Writing in pain as part of storytelling can be difficult, but these 11 tips will help you convey pain in a way readers understand and agree with.
When your character experiences pain, whether emotional pain or physical pain, conveying the character’s pain is challenging. You must be able to convey what the character experiences in a way readers regard as credible. Good writing helps readers relate to a character and empathize with their pain, without experiencing it!
When engaged in creative writing, how can you describe or write about pain accurately? Well, it’s a common human experience, so use your own experiences. If you want to convey pain from your character’s point-of-view (POV), these tips will help you do just that.

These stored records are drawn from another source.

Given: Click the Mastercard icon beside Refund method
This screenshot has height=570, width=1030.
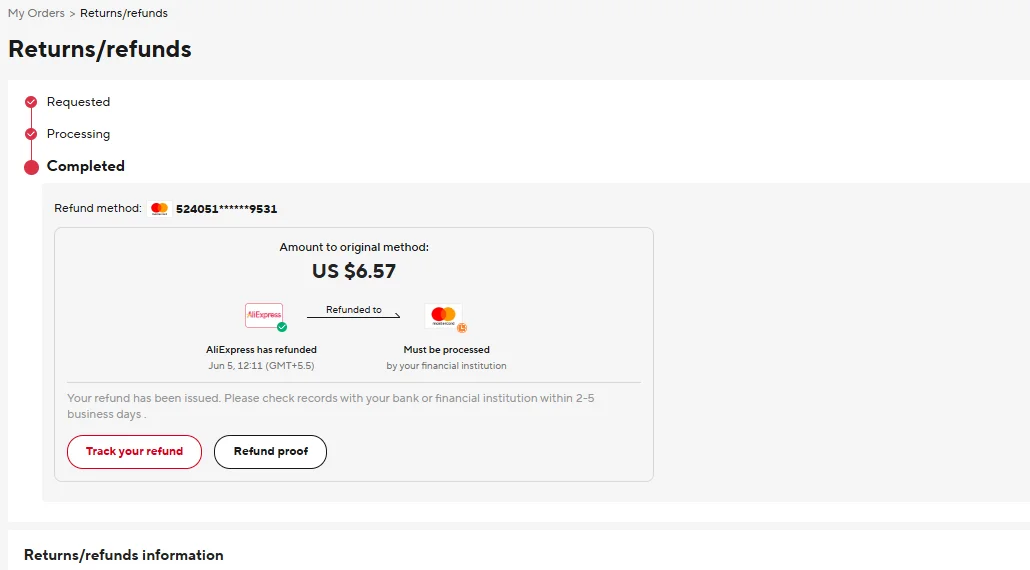Looking at the screenshot, I should 159,209.
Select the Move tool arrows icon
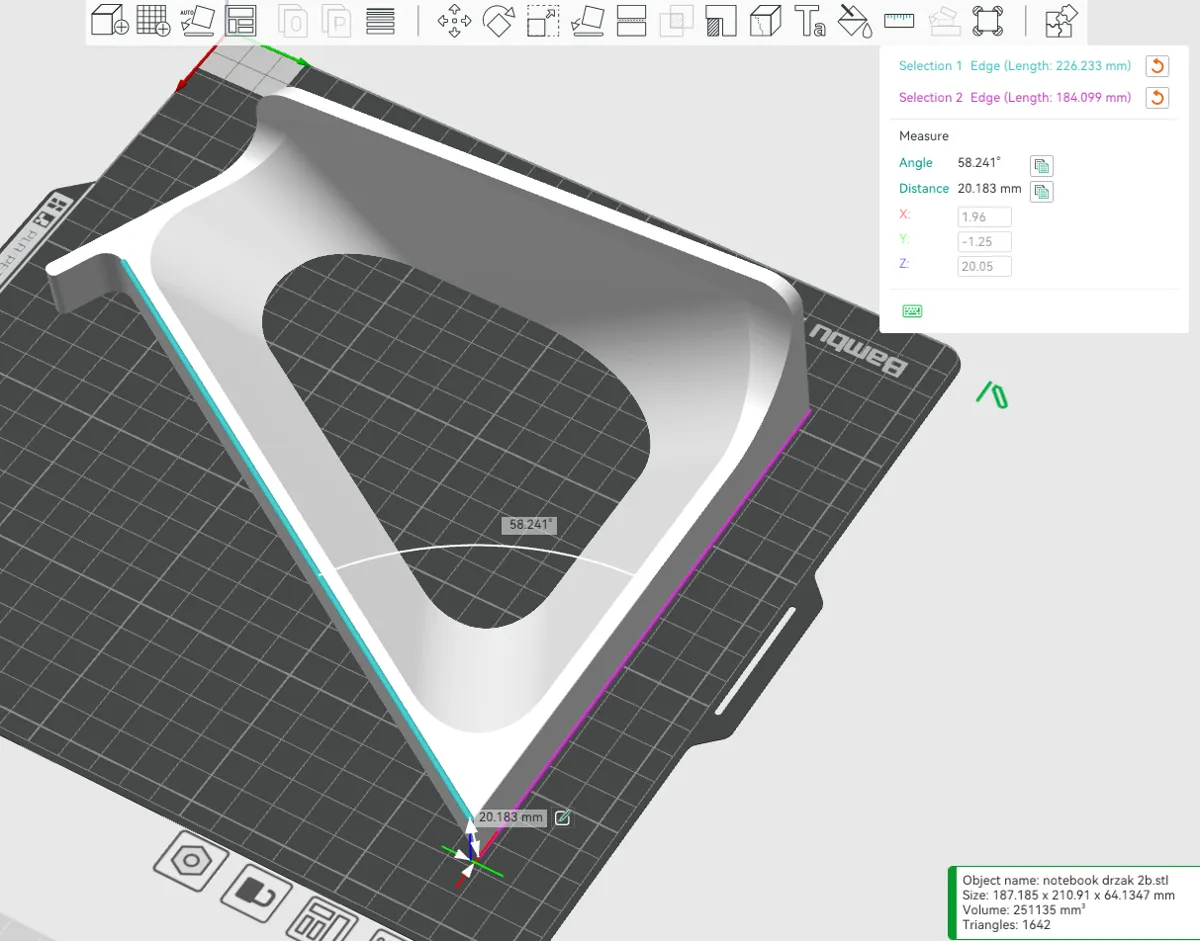Viewport: 1200px width, 941px height. tap(455, 21)
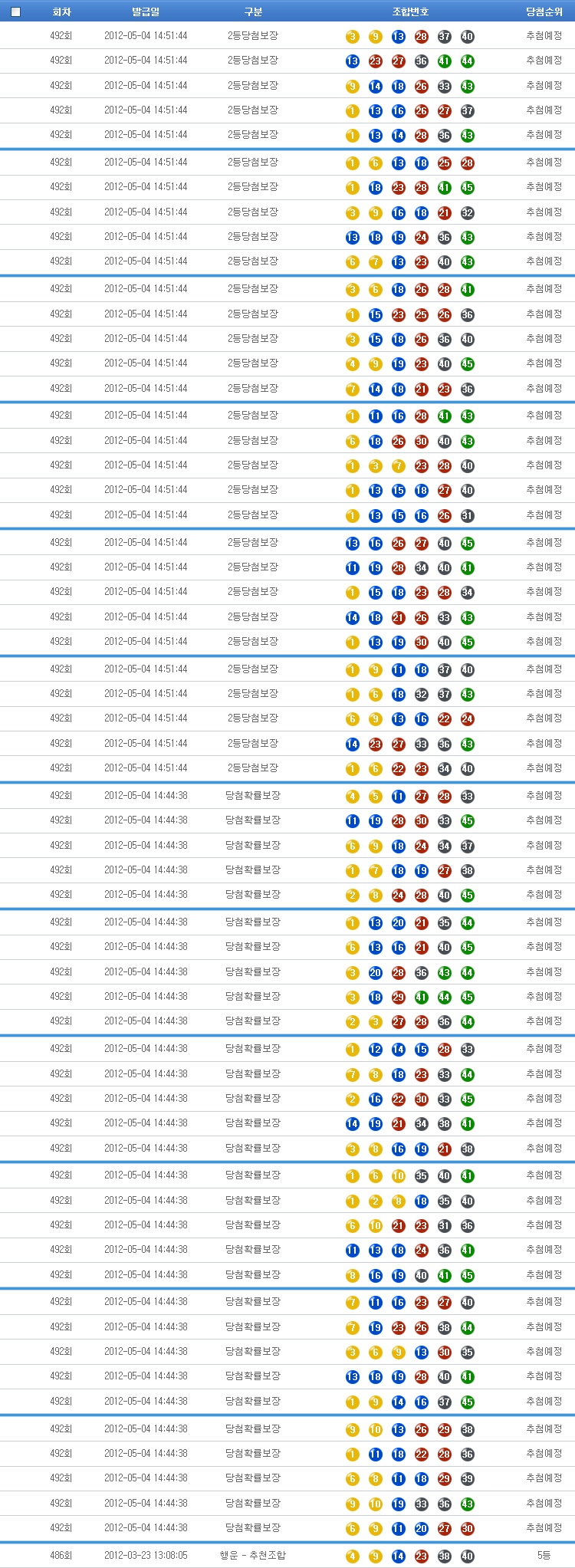Click the 당첨순위 column header
This screenshot has width=575, height=1568.
(544, 12)
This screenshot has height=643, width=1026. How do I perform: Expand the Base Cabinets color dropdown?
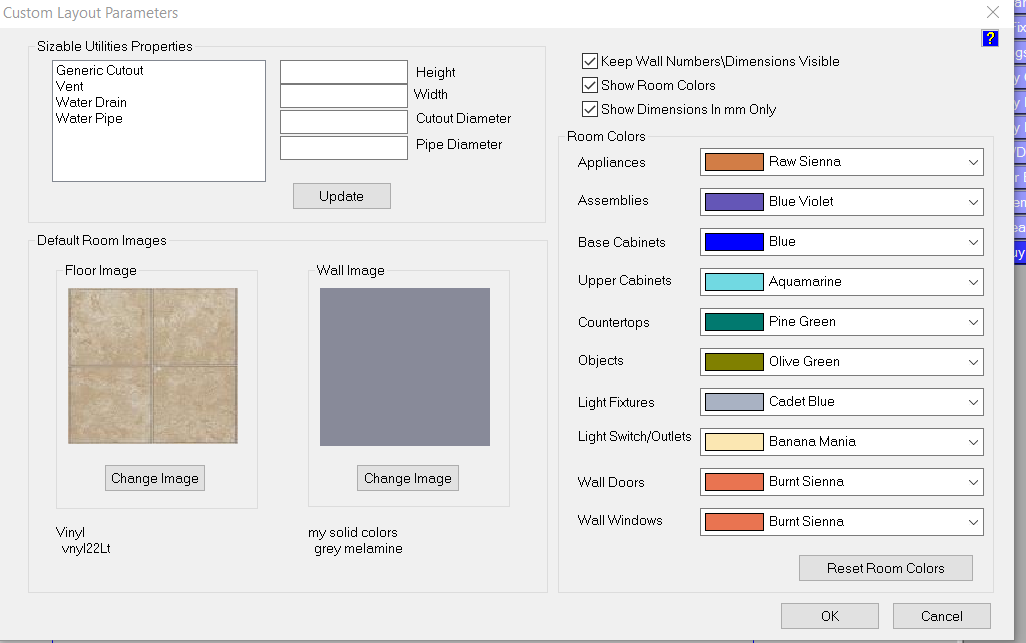pos(841,242)
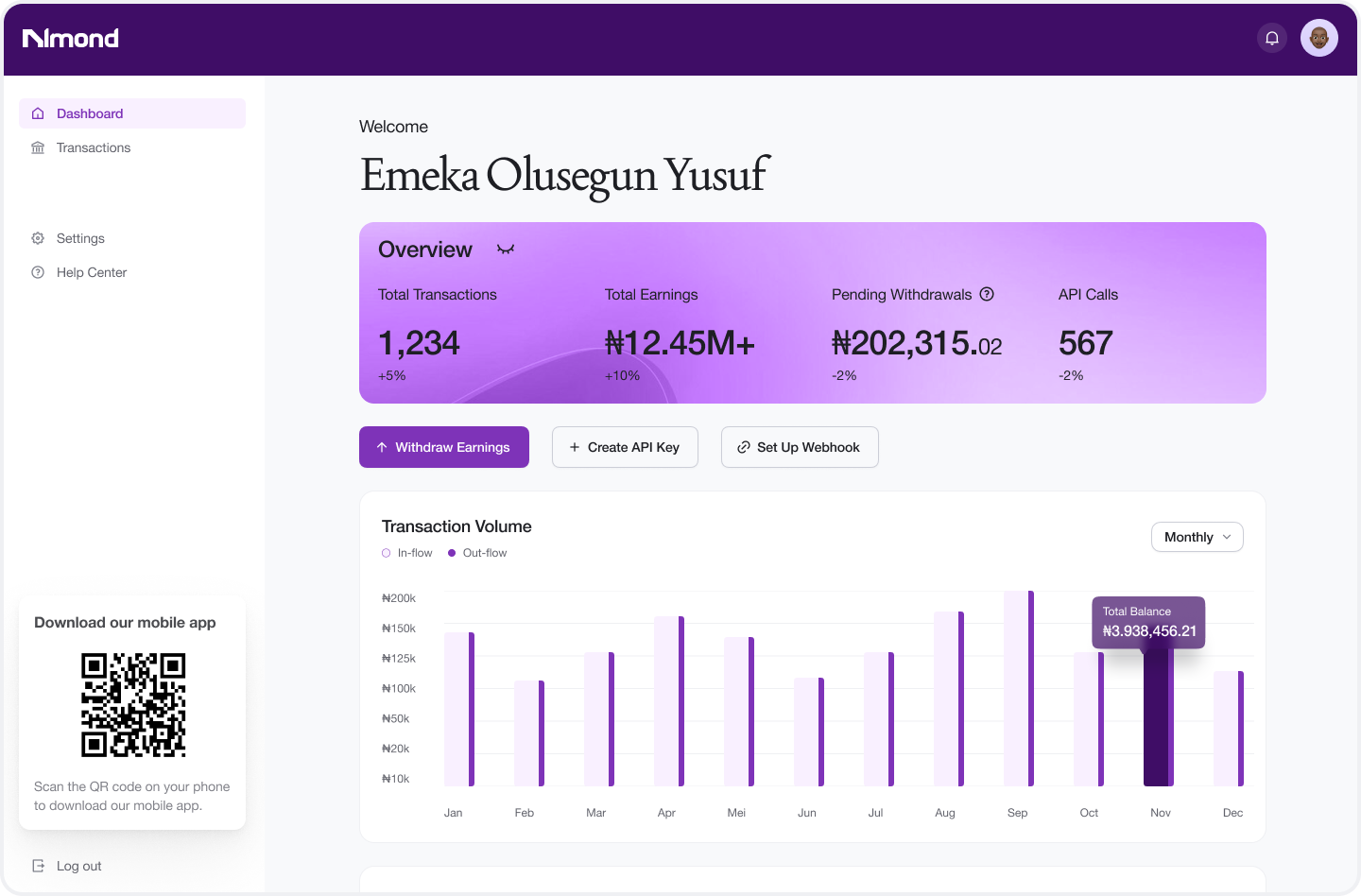
Task: Go to the Dashboard menu item
Action: [90, 113]
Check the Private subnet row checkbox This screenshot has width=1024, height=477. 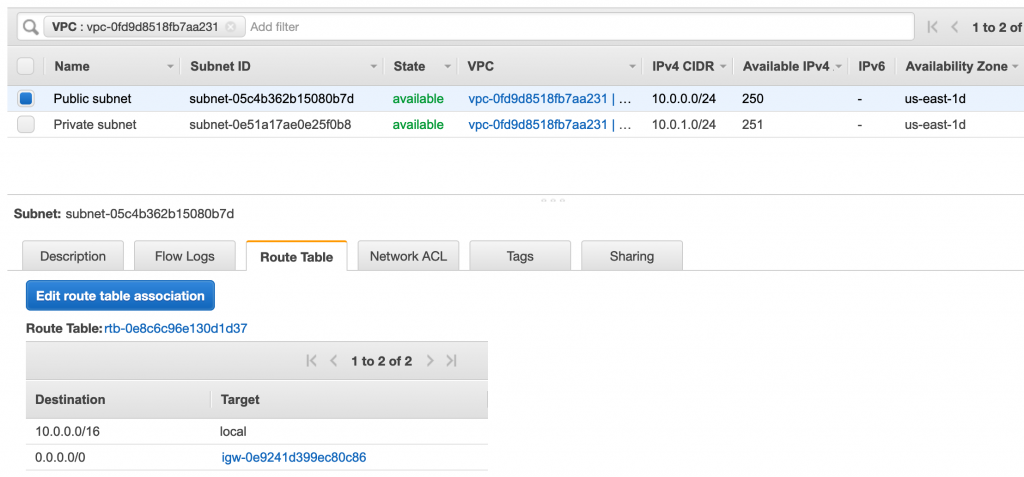pyautogui.click(x=26, y=125)

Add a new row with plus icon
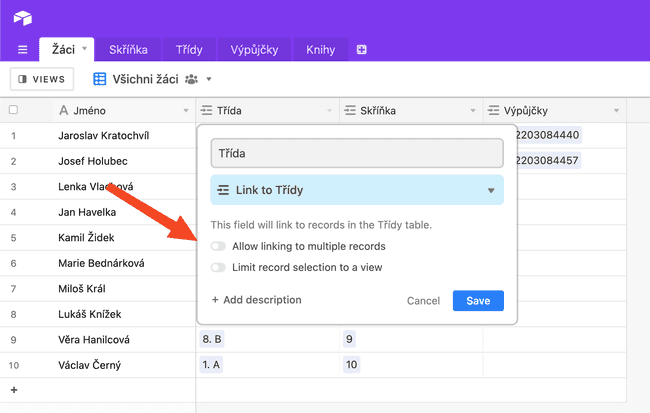14,390
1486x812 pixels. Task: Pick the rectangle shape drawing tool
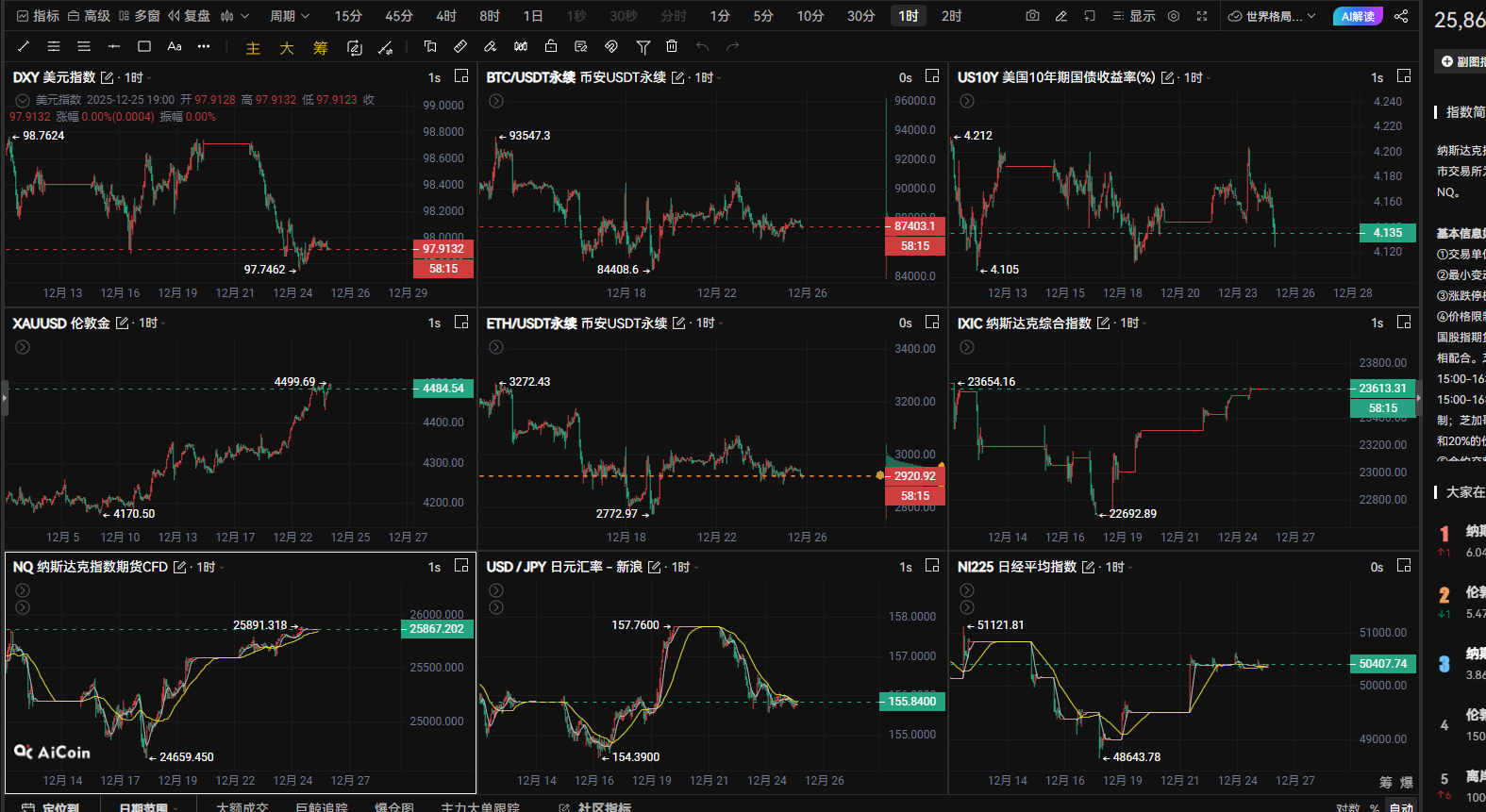click(144, 46)
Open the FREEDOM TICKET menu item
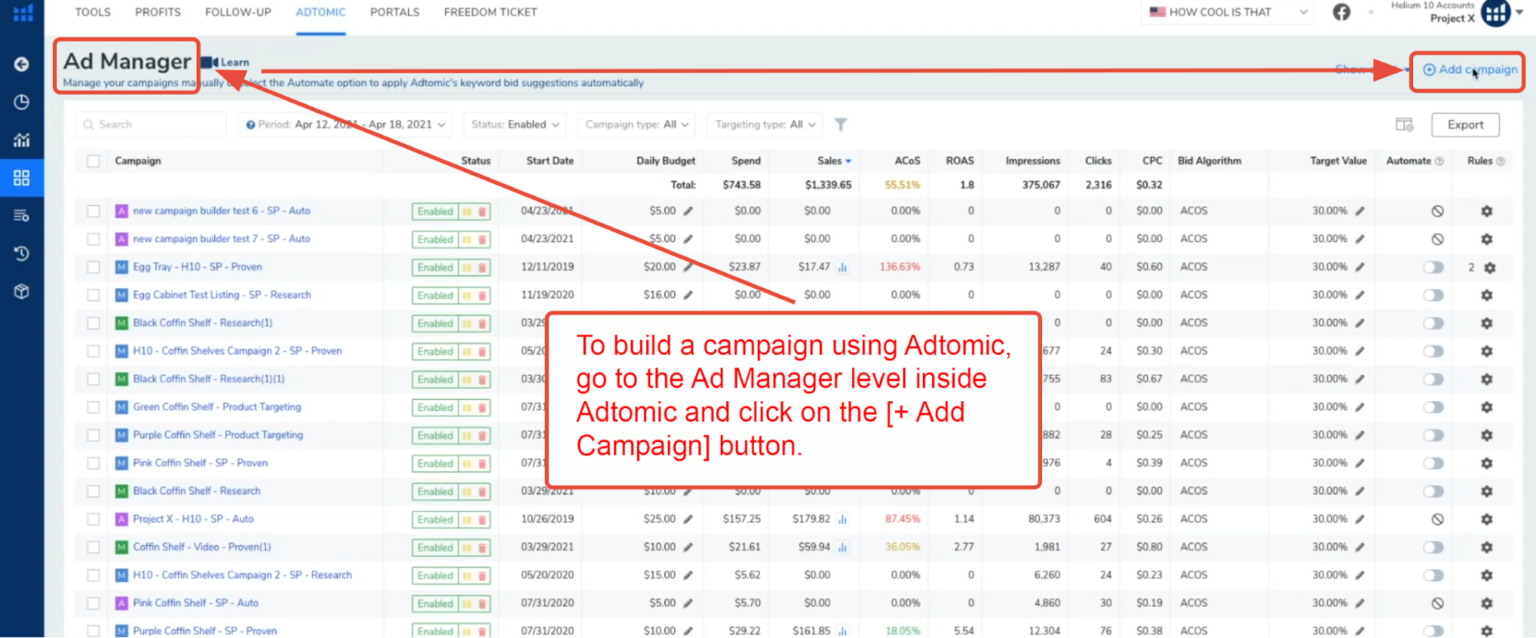Screen dimensions: 1536x638 (x=490, y=12)
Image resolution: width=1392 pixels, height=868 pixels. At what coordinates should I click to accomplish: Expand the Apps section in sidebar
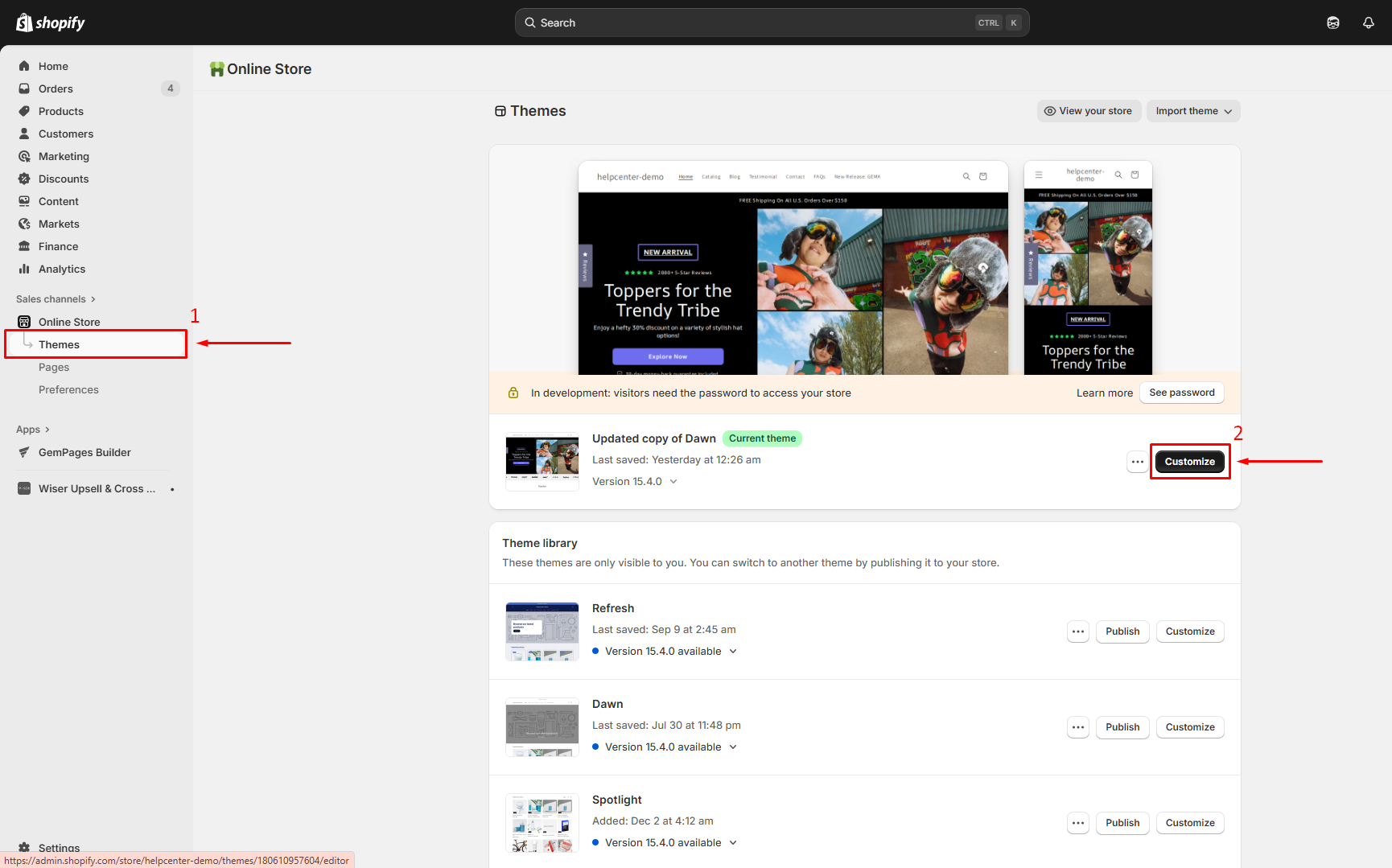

- 1. Use Appropriate Words To Describe Any Kind Of Pain
- 2. Humanize Characters With Ailments
- 3. Use Extreme Pain As A Plot Device
- 4. Give Character’s Different Pain Tolerances
- 5. Show Pain In Action
- 6. Let Characters Work Through Pain
- 7. Use Pain Appropriately
- 8. Give A Character Chronic Pain
- 9. Write About Emotional Pain
- 10. Research Your Character’s Ailments
- 11. Focus On Consequences Of An Injury
1. Use Appropriate Words To Describe Any Kind Of Pain
Reflecting on your personal experience. You most likely have had mild pain experiences like a headache or a sore foot. These experiences break past your pain threshold and rank below a 5 on the pain scale. You notice these pains, but they don’t prevent you from going about your daily life.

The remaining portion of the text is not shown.